Oakley Miranda S M, Kumar Sanjai, Anantharaman Vivek, Zheng Hong, Mahajan Babita, Haynes J David, Moch J Kathleen, Fairhurst Rick, McCutchan Thomas F, Aravind L
Laboratory of Malaria and Vector Research, National Institute of Allergy and Infectious Diseases/NIH, Rockville, MD 20892, USA.
Infect Immun. 2007 Apr;75(4):2012-25. doi: 10.1128/IAI.01236-06. Epub 2007 Feb 5.

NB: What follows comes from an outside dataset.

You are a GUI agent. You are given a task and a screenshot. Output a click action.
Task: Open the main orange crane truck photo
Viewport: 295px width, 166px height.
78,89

Intermittent episodes of febrile illness are the most benign and recognized symptom of infection with malaria parasites, although the effects on parasite survival and virulence remain unclear. In this study, we identified the molecular factors altered in response to febrile temperature by measuring differential expression levels of individual genes using high-density oligonucleotide microarray technology and by performing biological assays in asexual-stage Plasmodium falciparum parasite cultures incubated at 37 degrees C and 41 degrees C (an elevated temperature that is equivalent to malaria-induced febrile illness in the host). Elevated temperature had a profound influence on expression of individual genes; 336 of approximately 5,300 genes (6.3% of the genome) had altered expression profiles. Of these, 163 genes (49%) were upregulated by twofold or greater, and 173 genes (51%) were downregulated by twofold or greater. In-depth sensitive sequence profile analysis revealed that febrile temperature-induced responses caused significant alterations in the major parasite biologic networks and pathways and that these changes are well coordinated and intricately linked. One of the most notable transcriptional changes occurs in genes encoding proteins containing the predicted Pexel motifs that are exported into the host cytoplasm or inserted into the host cell membrane and are likely to be associated with erythrocyte remodeling and parasite sequestration functions. Using our sensitive computational analysis, we were also able to assign biochemical or biologic functional predictions for at least 100 distinct genes previously annotated as "hypothetical." We find that cultivation of P. falciparum parasites at 41 degrees C leads to parasite death in a time-dependent manner. The presence of the "crisis forms" and the terminal deoxynucleotidyltransferase-mediated dUTP-biotin nick end labeling-positive parasites following heat treatment strongly support the notion that an apoptosis-like cell death mechanism might be induced in response to febrile temperatures. These studies enhance the possibility of designing vaccines and drugs on the basis of disruption in molecules and pathways of parasite survival and virulence activated in response to febrile temperatures.
间歇性发热疾病发作是疟原虫感染最良性且广为人知的症状,尽管其对寄生虫存活和毒力的影响仍不清楚。在本研究中,我们通过使用高密度寡核苷酸微阵列技术测量单个基因的差异表达水平,并在37摄氏度和41摄氏度(相当于宿主中疟疾引起的发热疾病的升高温度)孵育的无性阶段恶性疟原虫寄生虫培养物中进行生物学测定,确定了响应发热温度而改变的分子因素。升高的温度对单个基因的表达有深远影响;约5300个基因中的336个(占基因组的6.3%)表达谱发生了改变。其中,163个基因(49%)上调了两倍或更多,173个基因(51%)下调了两倍或更多。深入的敏感序列谱分析表明,发热温度诱导的反应导致主要寄生虫生物学网络和途径发生显著改变,并且这些变化协调良好且错综复杂地联系在一起。最显著的转录变化之一发生在编码含有预测的Pexel基序的蛋白质的基因中,这些蛋白质被输出到宿主细胞质或插入宿主细胞膜,可能与红细胞重塑和寄生虫滞留功能有关。通过我们敏感的计算分析,我们还能够为至少100个先前注释为“假设的”不同基因赋予生化或生物学功能预测。我们发现,在41摄氏度培养恶性疟原虫寄生虫会导致寄生虫随时间依赖性死亡。热处理后“危机形式”的存在以及末端脱氧核苷酸转移酶介导的dUTP-生物素缺口末端标记阳性寄生虫有力地支持了这样一种观点,即可能会因发热温度诱导类似凋亡的细胞死亡机制。这些研究增加了基于破坏寄生虫存活和毒力的分子及途径来设计疫苗和药物的可能性,这些分子和途径是在响应发热温度时被激活的。